A decisão foi publicada em 1º de outubro e ainda cabe recurso


Avatar Por Redação Tribuna do Planalto em 15/10/2025 - 13:44

TJ-GO condena hospital e médica por morte de gestante e bebê - Reprodução
TJ-GO condena Azul a indenizar casal de Goiânia em R$ 20 mil por atrasos e cancelamentos de voos - Divulgação

O Tribunal de Justiça de Goiás (TJ-GO) determinou que a Azul Linhas Aéreas indenize em R$ 20 mil um casal de Goiânia que viajava com um bebê de colo e enfrentou mais de 70 horas de atrasos e cancelamentos em voos entre a capital goiana e Chapecó (SC). Além dos danos morais, a empresa deverá restituir R$ 3.117,37 referentes a prejuízos materiais.

A viagem, iniciada em 21 de maio deste ano, foi marcada por transtornos tanto na ida quanto na volta. O primeiro voo, que deveria seguir para Chapecó, foi desviado para Porto Alegre (RS), cidade a mais de 10 horas de distância terrestre do destino contratado. Segundo o processo, a companhia não ofereceu assistência adequada e sugeriu apenas transporte rodoviário, recusado pelos passageiros por viajarem com um bebê.

Sem suporte da empresa, o casal teve que custear aluguel de carro, combustível e hospedagem, chegando ao destino com 27 horas de atraso. A advogada Julianna Augusta, especialista em direito aéreo, afirmou que o descaso da companhia obrigou os clientes a arcarem com despesas extras e ainda comprometeu o bem-estar do bebê.

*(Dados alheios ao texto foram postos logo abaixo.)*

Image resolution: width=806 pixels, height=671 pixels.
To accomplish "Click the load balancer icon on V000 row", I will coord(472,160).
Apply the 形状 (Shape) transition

Os problemas continuaram na volta, em 28 de maio, quando o voo foi cancelado no momento do embarque. Reacomodados em outro horário, os passageiros enfrentaram novo cancelamento e só conseguiram retornar após 24 horas de espera. O voo sofreu novo atraso, o que fez o casal perder a conexão para Goiânia.

Com o bebê doente, os passageiros precisaram pernoitar em Campinas sem acesso às bagagens, fraldas ou medicamentos. O desembarque em Goiânia ocorreu apenas em 30 de maio, somando 42 horas de atraso na volta e 70 horas no total da viagem. Além disso, uma das malas foi extraviada.

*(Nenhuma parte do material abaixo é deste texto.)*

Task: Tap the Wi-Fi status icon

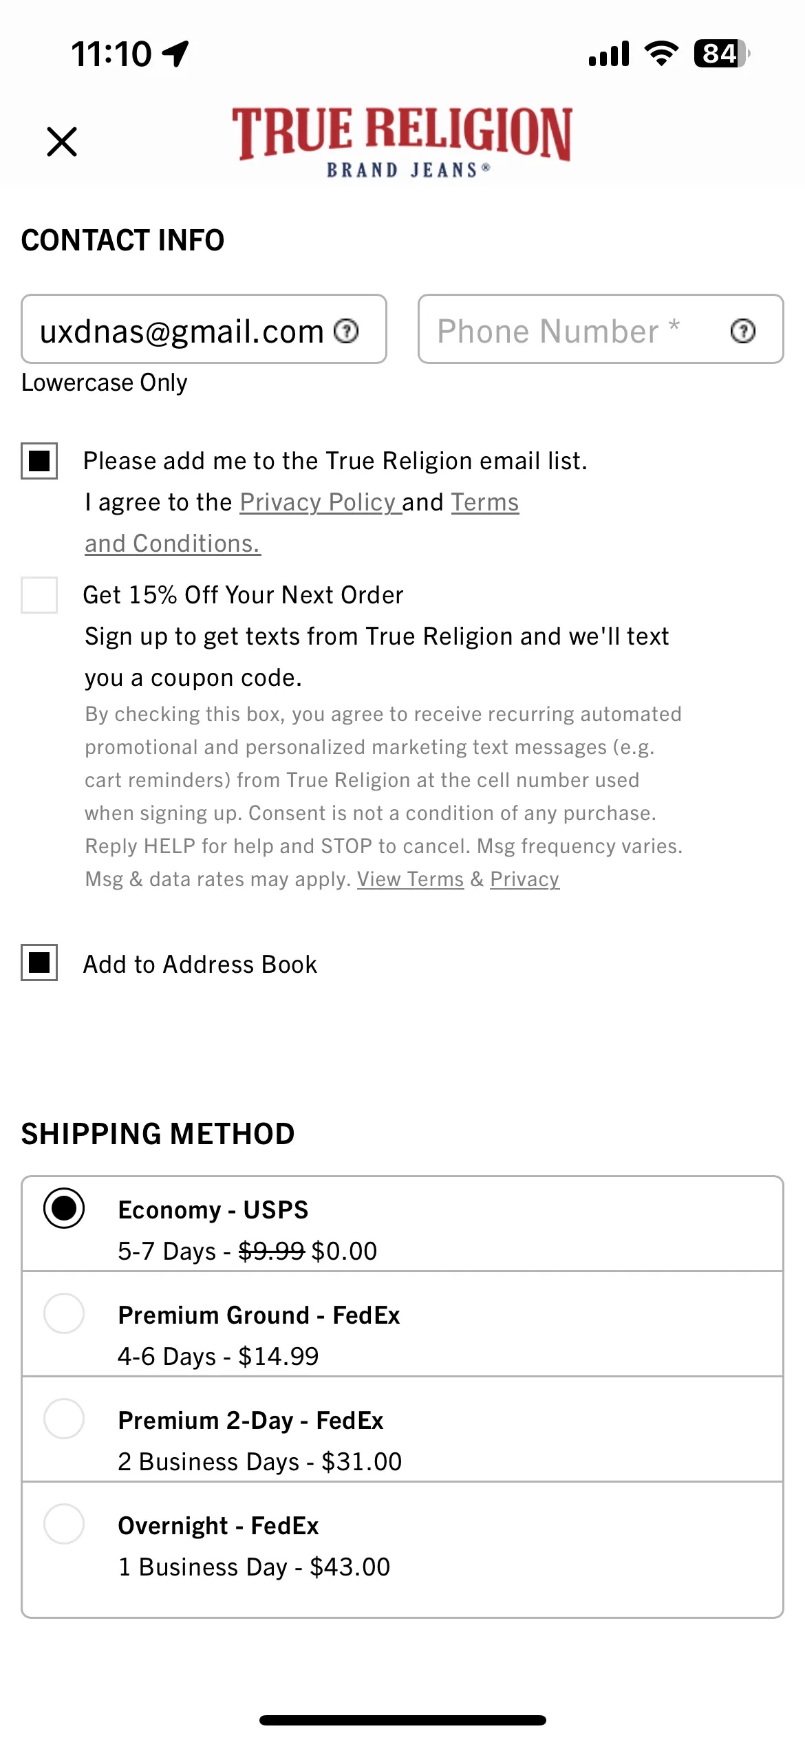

A Azul alegou que as falhas ocorreram por “força maior” devido a condições climáticas adversas, mas o juiz Gustavo Braga Carvalho, do 4º Juizado Especial Cível, rejeitou o argumento. Para o magistrado, a empresa não comprovou ter fornecido assistência integral, como alimentação, hospedagem e reacomodação adequada.

O juiz destacou que oferecer transporte terrestre de mais de 10 horas a uma família com um bebê de colo não é uma alternativa razoável. Ele também reconheceu o sofrimento físico e emocional causado pela situação, que ultrapassa o mero aborrecimento cotidiano.

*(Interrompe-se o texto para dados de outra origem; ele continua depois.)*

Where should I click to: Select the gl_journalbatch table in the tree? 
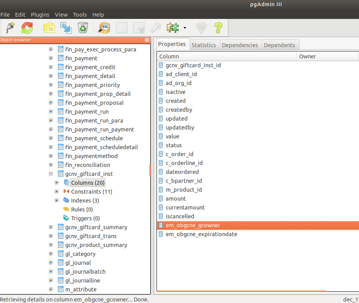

“O casal enfrentou atrasos, cancelamentos e extravio de bagagem, além da ausência de assistência adequada e da necessidade de custear hospedagem, transporte e alimentação. A presença de uma criança doente agrava ainda mais o sofrimento”, afirmou o magistrado.

Com base nessas circunstâncias, o TJ-GO condenou a Azul ao pagamento de R$ 20 mil por danos morais — R$ 10 mil para cada adulto — e à devolução dos valores gastos durante a viagem. A decisão foi publicada em 1º de outubro e ainda cabe recurso.